Article:

The Sky Above Budapest

What I love about the sky above Budapest is that I can see it.

There are strict limits on the height of buildings in Budapest. Traditionally, they could not be build taller than Parliament or Saint Stephen’s Basilica, both of which are 96 meters tall. There was symbolic value to this choice: it emphasized the importance of government and religion, as well as their equal contributions to the life of the nation, at least theoretically. In 2018 this tradition was codified — after that year, no buildings could be built over 90 meters, and anything between 65 and 90 meters required government approval. The only exception was the MOL tower, which had already been approved — it was completed in 2022 at a very tall (for Budapest) 143 meters. MOL (Magyar Olaj- és Gázipari Nyrt.) is the Hungarian oil and gas company, so its height is symbolically appropriate: church and government are less important, now, than the interests of fossil fuel. The tower itself rises above the much lower buildings that surround it. One could compare it to the tower of Sauron. It has also, less charitably, together with the “campus” at its base, been compared to — how shall I put this delicately? A certain portion of the male anatomy. Or it could be a raised middle finger, from Buda to Pest. It looks as though it belongs in Frankfurt.

Most of Budapest still consists of old buildings, low enough that you can see the whole sweep of the sky above you. I love looking at it, especially around sunset. When I walk down Rákóczi út, from Blaha Lujza tér to Astoria, I can see the sun setting over the Danube. The whole sky turns pink and orange, and the old buildings bask in that evening glow, becoming even mellower. Then twilight begins to fall. Because I can see the sky, even in the middle of the city I feel connected to something larger, to the natural world of which I am a part. And it’s even more beautiful seeing the sun set while I’m standing on the Szabadság híd (the Liberty Bridge, one of the seven famous bridges of Budapest). Then, you can see the sun setting among pink and orange clouds over Castle Hill, and the green snake of the Danube flowing beneath. You can think — at least I always think — about the thousands of years during which people have seen the exact same view, before there were bridges over the Danube, while they were built over the years one by one, when they were destroyed by bombs, during my grandmother’s lifetime, my mother’s . . . and now mine. Seeing the sky in that way places me geographically as well as in time. It makes me feel grounded as well as — what do we call grounded in time? It reminds me of my place in the scheme of things. It gives me a sense of my possibilities and limitations as a human being.

I mean no disrespect to other cities, not even Frankfurt. But Budapest, more than any other city I have been to, feels as though built on a human scale. (With the exception of the MOL tower, but then the fossil fuel industry, which reaches back into the time of the dinosaurs, bringing forward energy laid down in the earth long ago, is not in fact on a human scale, it is?) And it seems to me that we need the human scale now, more than ever.

I suppose the reason I’m writing about this is that in my lifetime, everything seems to have gotten larger. The beautiful old skyline of New York, already probably too high and aspirational for human beings, now feels as though constructed to be demolished in Hollywood superhero franchises. Its tall glass towers feel appropriate for supervillains, while all the interesting life (in my opinion) happens at street level, the level of the parks and little bodegas. The old corporations I remember were bought by larger corporations, and now it feels as though every industry is dominated by approximately five major entities. Yet interesting human life continues at street level — beneath the five major publishers are ecosystems of smaller independent publishers releasing some of the most innovative books of our time. I suspect the same thing is happening in other media, in music and art. At least when the larger entities don’t strangle the smaller ones, as they currently threaten to do with the rise of AI, which steals all media to create its own ubiquitous sludge.

Information supplied:

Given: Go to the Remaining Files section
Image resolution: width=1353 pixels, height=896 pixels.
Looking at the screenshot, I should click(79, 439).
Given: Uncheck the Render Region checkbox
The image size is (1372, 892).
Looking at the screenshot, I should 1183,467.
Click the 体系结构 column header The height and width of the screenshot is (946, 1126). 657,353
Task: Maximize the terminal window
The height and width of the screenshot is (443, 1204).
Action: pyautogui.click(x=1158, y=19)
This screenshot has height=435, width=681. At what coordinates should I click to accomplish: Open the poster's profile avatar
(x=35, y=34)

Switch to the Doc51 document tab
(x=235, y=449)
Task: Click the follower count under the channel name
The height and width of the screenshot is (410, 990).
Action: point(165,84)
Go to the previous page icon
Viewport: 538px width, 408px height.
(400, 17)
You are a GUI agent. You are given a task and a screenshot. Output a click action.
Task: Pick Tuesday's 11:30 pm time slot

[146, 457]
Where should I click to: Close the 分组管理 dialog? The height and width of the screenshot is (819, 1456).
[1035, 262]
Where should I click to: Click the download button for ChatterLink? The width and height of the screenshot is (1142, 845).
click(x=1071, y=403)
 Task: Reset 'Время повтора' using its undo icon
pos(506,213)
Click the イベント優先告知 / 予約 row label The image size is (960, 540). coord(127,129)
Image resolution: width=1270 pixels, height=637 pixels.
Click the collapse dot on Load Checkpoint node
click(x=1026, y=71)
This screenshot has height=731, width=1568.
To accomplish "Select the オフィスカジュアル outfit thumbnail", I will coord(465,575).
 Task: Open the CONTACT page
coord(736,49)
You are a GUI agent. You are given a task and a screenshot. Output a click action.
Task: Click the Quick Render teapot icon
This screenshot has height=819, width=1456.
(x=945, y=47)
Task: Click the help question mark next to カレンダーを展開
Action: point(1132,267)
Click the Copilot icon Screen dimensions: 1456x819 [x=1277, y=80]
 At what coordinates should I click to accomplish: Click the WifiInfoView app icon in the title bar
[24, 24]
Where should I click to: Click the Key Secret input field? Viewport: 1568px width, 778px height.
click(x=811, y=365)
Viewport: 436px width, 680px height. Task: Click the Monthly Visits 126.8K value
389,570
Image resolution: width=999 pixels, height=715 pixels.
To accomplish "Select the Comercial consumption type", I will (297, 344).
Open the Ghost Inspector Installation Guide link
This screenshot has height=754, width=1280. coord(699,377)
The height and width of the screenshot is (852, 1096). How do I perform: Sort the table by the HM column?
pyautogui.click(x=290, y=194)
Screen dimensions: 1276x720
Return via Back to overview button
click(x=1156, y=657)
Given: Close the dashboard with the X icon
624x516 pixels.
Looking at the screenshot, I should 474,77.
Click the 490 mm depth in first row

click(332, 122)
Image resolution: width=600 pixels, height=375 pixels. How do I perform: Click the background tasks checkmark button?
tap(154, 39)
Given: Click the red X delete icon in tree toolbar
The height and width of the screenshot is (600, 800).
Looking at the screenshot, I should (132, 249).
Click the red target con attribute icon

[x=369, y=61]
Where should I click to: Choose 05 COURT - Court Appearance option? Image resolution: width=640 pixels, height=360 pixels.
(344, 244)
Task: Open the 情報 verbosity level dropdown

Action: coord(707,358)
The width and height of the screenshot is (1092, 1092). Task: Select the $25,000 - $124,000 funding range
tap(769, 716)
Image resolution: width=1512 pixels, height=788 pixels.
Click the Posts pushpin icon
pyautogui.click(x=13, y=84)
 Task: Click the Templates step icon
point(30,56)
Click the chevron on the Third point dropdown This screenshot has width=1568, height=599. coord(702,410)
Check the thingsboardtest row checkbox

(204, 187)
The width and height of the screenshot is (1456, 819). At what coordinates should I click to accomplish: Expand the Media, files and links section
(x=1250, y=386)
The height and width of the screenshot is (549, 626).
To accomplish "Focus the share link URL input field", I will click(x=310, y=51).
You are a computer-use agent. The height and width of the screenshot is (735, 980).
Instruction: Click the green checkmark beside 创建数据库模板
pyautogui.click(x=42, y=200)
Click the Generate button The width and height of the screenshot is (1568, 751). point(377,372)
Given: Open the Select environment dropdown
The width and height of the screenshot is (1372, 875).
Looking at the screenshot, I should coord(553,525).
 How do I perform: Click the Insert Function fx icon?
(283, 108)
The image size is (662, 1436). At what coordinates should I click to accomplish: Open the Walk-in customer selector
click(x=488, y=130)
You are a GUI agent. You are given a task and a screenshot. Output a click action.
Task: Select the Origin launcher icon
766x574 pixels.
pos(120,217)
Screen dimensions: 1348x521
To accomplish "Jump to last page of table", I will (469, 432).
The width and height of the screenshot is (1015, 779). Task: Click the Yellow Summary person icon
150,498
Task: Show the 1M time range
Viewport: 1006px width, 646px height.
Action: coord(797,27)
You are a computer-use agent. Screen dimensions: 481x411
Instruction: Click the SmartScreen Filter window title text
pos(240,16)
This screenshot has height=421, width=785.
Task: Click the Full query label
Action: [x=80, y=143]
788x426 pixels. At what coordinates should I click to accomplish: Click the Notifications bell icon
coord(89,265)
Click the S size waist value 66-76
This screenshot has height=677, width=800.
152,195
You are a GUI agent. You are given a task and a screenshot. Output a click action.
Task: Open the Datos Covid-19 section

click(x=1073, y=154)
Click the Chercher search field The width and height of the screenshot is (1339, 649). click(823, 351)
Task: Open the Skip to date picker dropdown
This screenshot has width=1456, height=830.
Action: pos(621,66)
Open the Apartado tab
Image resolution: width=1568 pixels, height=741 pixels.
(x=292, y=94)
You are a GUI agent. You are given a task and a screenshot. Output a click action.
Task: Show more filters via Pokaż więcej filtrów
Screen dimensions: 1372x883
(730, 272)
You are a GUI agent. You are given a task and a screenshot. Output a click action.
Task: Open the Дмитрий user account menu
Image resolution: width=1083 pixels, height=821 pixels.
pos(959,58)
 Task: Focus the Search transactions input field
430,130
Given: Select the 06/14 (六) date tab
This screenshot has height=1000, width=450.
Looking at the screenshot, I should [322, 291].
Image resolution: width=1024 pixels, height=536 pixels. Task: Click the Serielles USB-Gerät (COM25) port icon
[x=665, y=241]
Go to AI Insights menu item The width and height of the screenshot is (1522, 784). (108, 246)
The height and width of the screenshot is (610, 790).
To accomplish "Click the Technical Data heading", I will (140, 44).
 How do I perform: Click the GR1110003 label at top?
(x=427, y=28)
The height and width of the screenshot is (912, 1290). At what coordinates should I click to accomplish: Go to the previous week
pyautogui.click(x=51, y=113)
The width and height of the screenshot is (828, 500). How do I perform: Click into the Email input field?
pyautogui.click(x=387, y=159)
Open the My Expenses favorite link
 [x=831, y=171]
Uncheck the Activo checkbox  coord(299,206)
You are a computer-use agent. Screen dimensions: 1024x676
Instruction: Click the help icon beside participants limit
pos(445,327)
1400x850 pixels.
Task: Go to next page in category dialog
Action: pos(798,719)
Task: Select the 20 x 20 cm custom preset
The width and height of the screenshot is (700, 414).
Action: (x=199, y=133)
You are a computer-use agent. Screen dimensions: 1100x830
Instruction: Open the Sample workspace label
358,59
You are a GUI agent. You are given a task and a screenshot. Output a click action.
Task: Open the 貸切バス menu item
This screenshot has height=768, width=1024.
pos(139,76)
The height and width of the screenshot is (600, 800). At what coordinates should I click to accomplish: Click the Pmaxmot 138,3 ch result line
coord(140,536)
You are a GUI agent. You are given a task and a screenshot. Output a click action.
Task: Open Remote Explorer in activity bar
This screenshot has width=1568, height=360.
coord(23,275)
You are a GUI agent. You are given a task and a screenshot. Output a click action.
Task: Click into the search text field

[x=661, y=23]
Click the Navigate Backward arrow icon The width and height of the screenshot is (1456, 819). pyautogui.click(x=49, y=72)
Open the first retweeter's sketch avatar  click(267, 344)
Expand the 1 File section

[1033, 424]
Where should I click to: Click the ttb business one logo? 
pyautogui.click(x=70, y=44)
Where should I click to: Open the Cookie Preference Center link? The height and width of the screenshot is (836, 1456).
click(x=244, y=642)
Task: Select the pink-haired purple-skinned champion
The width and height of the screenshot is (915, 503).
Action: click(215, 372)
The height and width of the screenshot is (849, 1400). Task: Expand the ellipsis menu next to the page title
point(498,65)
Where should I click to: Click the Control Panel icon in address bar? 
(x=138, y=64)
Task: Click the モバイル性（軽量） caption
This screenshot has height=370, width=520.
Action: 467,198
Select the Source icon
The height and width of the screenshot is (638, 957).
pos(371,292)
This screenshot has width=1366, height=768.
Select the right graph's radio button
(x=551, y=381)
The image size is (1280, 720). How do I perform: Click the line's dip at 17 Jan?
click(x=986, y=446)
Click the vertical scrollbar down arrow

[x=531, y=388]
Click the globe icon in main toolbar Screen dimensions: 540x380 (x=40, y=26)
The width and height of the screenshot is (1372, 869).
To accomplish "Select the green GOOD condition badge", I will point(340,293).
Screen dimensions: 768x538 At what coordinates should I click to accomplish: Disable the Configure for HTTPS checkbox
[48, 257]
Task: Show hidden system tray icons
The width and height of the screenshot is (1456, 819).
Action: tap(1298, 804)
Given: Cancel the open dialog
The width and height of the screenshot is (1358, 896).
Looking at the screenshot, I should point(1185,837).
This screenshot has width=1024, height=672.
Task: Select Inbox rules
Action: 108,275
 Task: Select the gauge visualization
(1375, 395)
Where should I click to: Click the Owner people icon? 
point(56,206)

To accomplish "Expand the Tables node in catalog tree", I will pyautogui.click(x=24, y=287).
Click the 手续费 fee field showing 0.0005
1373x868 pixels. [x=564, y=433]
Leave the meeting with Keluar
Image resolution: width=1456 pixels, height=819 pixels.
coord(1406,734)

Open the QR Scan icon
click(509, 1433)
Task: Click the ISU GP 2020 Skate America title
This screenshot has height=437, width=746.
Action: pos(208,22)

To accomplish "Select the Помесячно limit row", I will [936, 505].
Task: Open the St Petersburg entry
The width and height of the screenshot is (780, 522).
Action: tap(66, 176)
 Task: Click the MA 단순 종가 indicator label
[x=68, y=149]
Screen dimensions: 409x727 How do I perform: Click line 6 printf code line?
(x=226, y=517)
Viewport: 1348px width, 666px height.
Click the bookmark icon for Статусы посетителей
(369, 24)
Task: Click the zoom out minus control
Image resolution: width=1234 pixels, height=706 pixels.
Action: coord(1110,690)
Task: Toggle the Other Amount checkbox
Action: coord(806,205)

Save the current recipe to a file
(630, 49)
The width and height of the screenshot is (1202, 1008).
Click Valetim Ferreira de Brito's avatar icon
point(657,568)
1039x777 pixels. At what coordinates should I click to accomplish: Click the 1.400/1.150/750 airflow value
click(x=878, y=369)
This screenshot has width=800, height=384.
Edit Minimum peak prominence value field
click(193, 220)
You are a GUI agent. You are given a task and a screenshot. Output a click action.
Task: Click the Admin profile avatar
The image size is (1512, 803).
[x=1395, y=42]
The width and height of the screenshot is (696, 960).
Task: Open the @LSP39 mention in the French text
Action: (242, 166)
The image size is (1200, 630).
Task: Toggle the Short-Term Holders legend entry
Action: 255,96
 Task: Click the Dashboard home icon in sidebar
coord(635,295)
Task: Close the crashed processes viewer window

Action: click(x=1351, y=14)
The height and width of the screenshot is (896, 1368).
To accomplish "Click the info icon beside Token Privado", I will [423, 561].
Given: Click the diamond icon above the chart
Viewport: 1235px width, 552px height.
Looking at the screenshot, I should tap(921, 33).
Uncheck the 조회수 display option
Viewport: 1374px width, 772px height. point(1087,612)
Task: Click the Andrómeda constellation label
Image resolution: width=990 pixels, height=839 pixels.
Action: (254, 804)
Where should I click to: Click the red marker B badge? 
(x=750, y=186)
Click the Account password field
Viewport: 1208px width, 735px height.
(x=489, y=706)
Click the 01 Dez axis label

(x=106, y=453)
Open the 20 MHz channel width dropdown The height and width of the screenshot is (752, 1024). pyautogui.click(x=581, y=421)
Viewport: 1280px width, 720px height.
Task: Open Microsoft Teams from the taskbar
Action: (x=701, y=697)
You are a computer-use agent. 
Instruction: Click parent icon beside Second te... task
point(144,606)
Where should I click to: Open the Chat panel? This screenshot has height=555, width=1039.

Written instruction 1:
According to the essay on the sky above Budapest, how tall is the MOL tower?
Written instruction 2:
Rewrite the Budapest essay's passage that opens with "I mean no disrespect" and closes with "more than ever.", putting "trilobites" wherever "dinosaurs" appears.

Full solution 1:
143 meters.

Full solution 2:
I mean no disrespect to other cities, not even Frankfurt. But Budapest, more than any other city I have been to, feels as though built on a human scale. (With the exception of the MOL tower, but then the fossil fuel industry, which reaches back into the time of the trilobites, bringing forward energy laid down in the earth long ago, is not in fact on a human scale, it is?) And it seems to me that we need the human scale now, more than ever.